Dad Needs to Downsize
"I believe that my 90 year old father should downsize. He continues to live in the home that he and my mother built 60 years ago, and it’s huge. We’re talking 5,000 square feet of living space. It’s a monstrosity and he doesn’t have the ability to take care of it.
When I ask about cleaning or repairs, he tells me to just let it go. He clearly has no intention of taking care of this big house and it’s starting to decay. There are a few spots where the roof is leaking, the yard is becoming unruly, and I won’t even get into how much it needs a good cleaning.
You’re probably wondering why I don’t help him take care of the house. Frankly, it’s too much to expect. Me, an only child? I can’t manage my own home and take care of such a large property.
I think he should move into a home that he can manage, or a retirement complex. How do I convince him of this? By the way, he is not confused."
This is a very tough situation. It sounds like he is just not able to manage the large property that he has and he does not care that it is falling into disrepair.
Know that this is a common problem with the elderly. Homes large or small that we once had the stamina to take care of can become unwieldy when we live well into our 80s and 90s. It’s a rare individual at that age who can manage such a large property on their own.

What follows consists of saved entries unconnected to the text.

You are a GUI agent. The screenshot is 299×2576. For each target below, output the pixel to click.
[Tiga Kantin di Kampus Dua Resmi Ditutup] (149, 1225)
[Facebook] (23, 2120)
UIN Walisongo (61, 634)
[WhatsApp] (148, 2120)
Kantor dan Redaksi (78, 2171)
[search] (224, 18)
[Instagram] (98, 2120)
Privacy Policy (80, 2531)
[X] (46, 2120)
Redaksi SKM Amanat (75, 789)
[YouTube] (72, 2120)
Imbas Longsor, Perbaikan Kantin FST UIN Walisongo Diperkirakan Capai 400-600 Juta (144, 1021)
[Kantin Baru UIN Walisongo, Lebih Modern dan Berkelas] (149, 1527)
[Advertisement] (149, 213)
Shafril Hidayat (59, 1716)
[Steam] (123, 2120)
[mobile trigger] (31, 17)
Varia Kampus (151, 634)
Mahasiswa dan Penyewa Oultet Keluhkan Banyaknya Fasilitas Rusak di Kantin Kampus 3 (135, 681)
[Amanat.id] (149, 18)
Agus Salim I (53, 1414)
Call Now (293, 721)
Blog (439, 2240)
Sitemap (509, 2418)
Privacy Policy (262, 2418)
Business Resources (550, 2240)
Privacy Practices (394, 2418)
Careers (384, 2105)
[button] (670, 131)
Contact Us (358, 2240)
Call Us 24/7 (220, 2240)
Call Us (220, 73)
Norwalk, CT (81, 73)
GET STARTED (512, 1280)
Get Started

It is well and good to stay in your home at that age—I’m with your father on that front. What I do believe is that if you want to stay in your home, then you should keep it maintained. It’s not necessary to do the work yourself. Almost any task can be hired out. Frankly, I believe you can have everything done by someone else. When you are no longer able to care for your home, hire someone else to do it.
Allowing a home to deteriorate is rather sad. It can also be a safety hazard to him and neighbor children or pets. There are potential health risks, either physical or psychological, to him living in a poorly maintained home. You may also remind him that he is devaluing an asset if he does not take care of it. If he does not care about that, remind him that the work of preparing it for sale could become your job someday and that you would rather keep up with that work now.
Encouraging your father to take care of his environment may be challenging, though I believe you should give it your best effort. I recommend that you offer to help him locate and hire the appropriate resources to bring the homestead back to a livable situation. You may need to insist that he secure assistance.
You are on a journey that many children will take with their aging parents. Talk with friends and peers to find out how they navigated this challenge. While each situation has some differences, there are also many similarities. I wish you the best.